Rapid Pressor Response:
- Potent direct arteriolar vasoconstriction increases systemic vascular resistance (SVR), raising BP within seconds.
Renal Hemodynamics:
- Preferentially constricts efferent arterioles, which ↑ glomerular hydrostatic pressure and preserves GFR.
Sodium & Water Retention:
- Stimulates aldosterone release from the adrenal zona glomerulosa.
- Directly enhances Na+/H+ exchange in the proximal convoluted tubule (PCT).
- Triggers ADH release from the posterior pituitary and stimulates hypothalamic thirst centers.

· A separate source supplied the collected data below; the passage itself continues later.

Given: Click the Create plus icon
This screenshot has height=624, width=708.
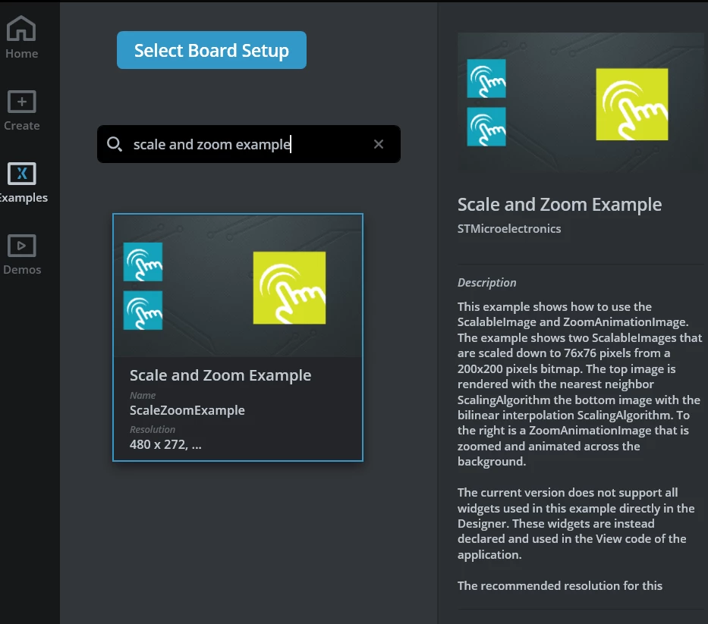Looking at the screenshot, I should (21, 102).
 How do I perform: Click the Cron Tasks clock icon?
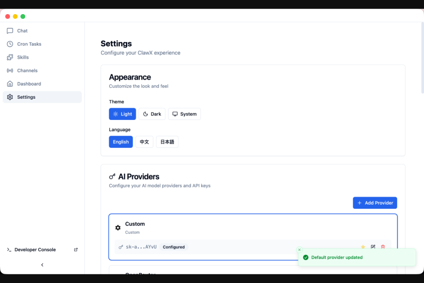10,44
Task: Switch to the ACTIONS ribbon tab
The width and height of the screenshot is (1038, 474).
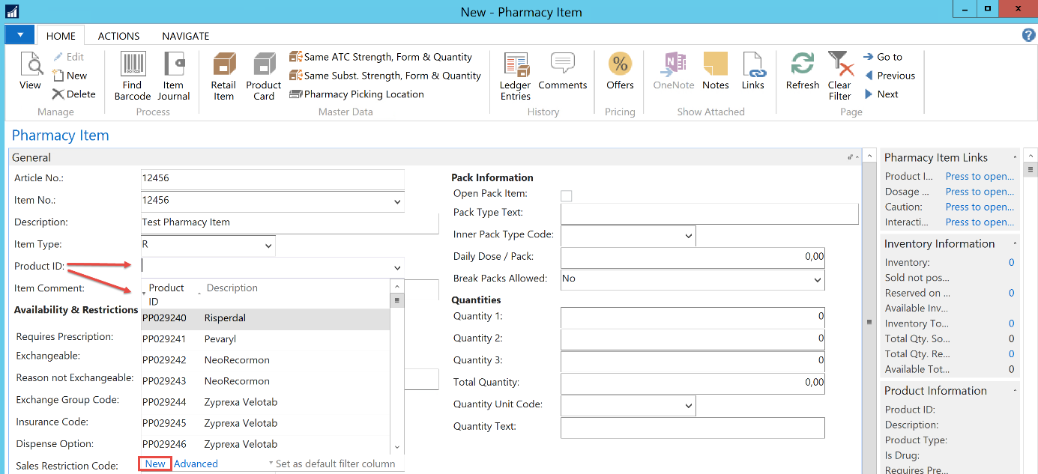Action: point(118,36)
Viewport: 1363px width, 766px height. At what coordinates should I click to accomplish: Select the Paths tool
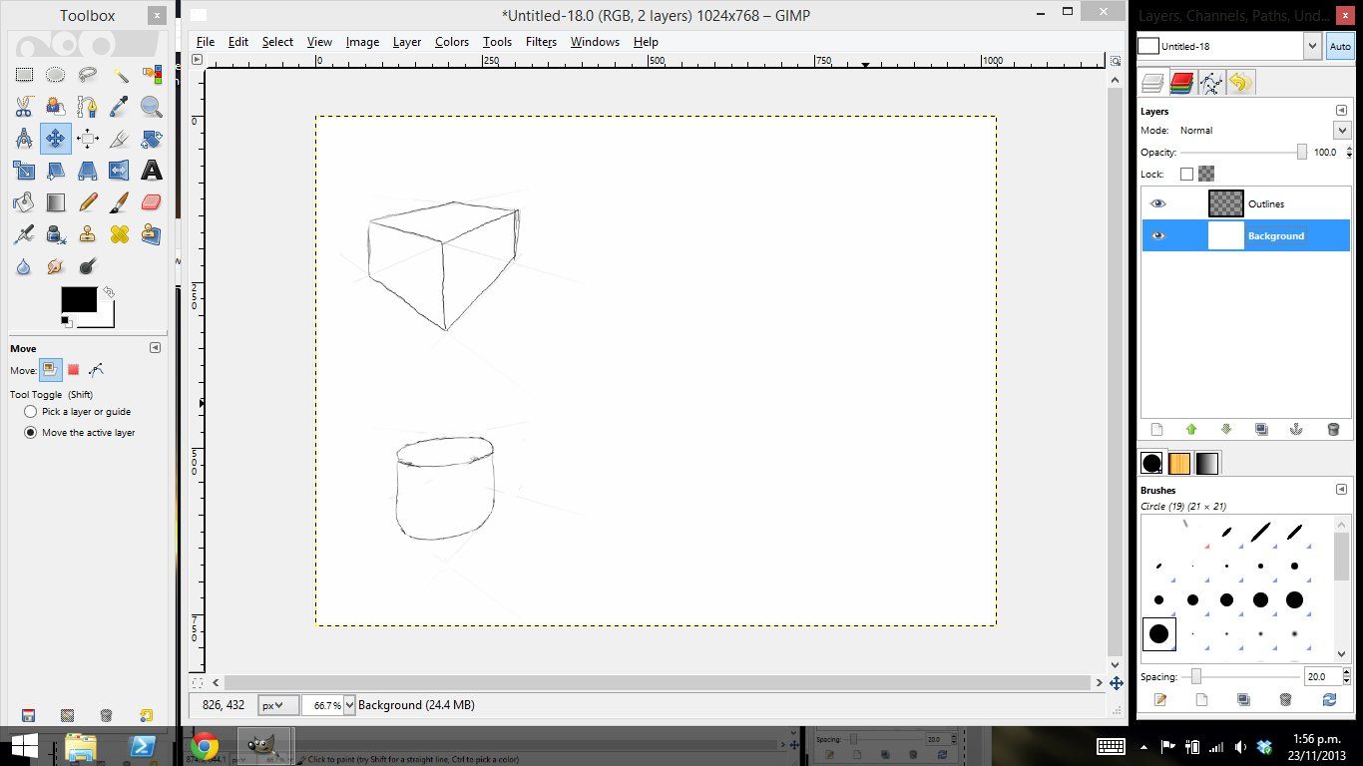88,107
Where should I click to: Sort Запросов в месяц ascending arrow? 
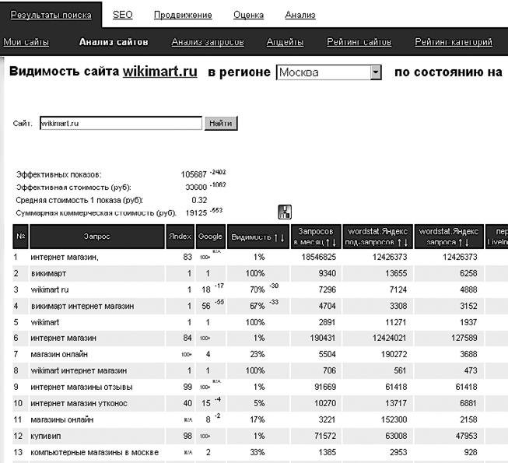327,243
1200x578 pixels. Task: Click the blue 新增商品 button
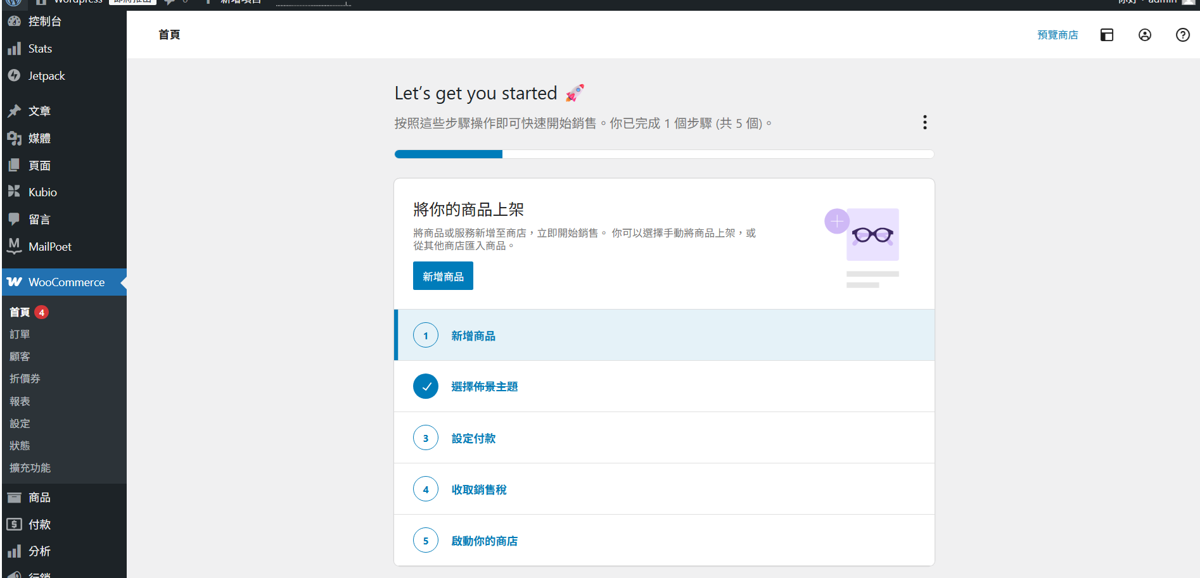[x=443, y=276]
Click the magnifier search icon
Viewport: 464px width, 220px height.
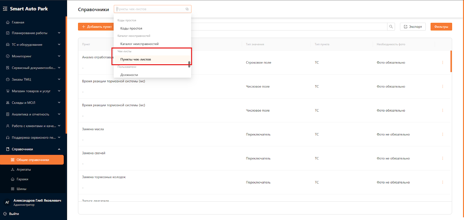[x=391, y=27]
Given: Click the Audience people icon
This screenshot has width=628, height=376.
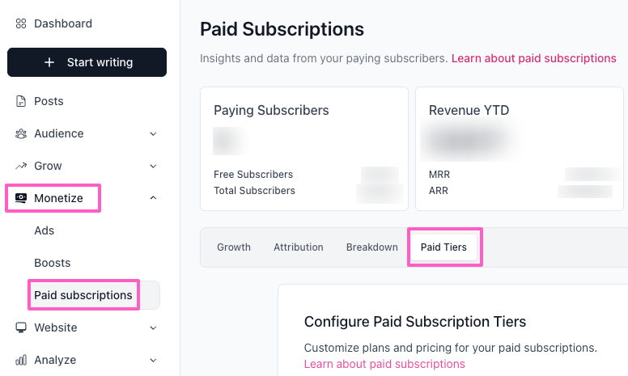Looking at the screenshot, I should point(21,133).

⭐ In states of low renal blood flow, Angiotensin II's preferential constriction of the efferent arteriole is a key mechanism to maintain GFR by increasing the filtration fraction (FF).

Aldosterone - The Salt Saver

Function: A mineralocorticoid from the adrenal cortex (zona glomerulosa) that fine-tunes electrolyte and water balance.
Primary Stimuli: Angiotensin II, hyperkalemia.
Mechanism (Distal Nephron):
- Principal Cells: Upregulates apical ENaC (↑Na⁺ reabsorption) and ROMK (↑K⁺ secretion) channels, plus basolateral Na⁺/K⁺-ATPase.
- α-Intercalated Cells: Stimulates H⁺-ATPase to ↑H⁺ secretion.

⭐ Aldosterone Escape: In primary hyperaldosteronism (Conn's), chronic volume expansion triggers pressure natriuresis and ANP release. This limits the development of severe peripheral edema and marked hypernatremia, despite ongoing Na⁺ retention.

RAAS Pharmacology - Taming the Beast

RAAS pathway with drug targets and effects

ACE Inhibitors (-pril): Block conversion of ATI → ATII. Also ↑ bradykinin (side effects: cough, angioedema).
ARBs (-sartan): Block ATII receptors. No bradykinin effect, so no cough.
Direct Renin Inhibitors: Aliskiren directly inhibits renin, preventing angiotensinogen → ATI.
Aldosterone Antagonists: Spironolactone & Eplerenone block aldosterone receptors in the collecting tubules, promoting Na⁺ excretion and K⁺ retention (⚠️ Hyperkalemia).

⭐ Contraindication Alert: ACE inhibitors and ARBs are teratogenic and absolutely contraindicated in pregnancy.

High‑Yield Points - ⚡ Biggest Takeaways

The RAAS is the primary long-term regulator of blood pressure and volume.

Renin release by juxtaglomerular (JG) cells is the rate-limiting step, triggered by ↓ renal perfusion.

Angiotensin II is the system's main effector, causing vasoconstriction and stimulating aldosterone and ADH release.

Aldosterone acts on the principal cells of the collecting duct to increase Na+ and water reabsorption.

ACE is primarily found in the lungs.

RAAS activation ultimately leads to increased systemic vascular resistance (SVR) and expanded extracellular fluid (ECF) volume.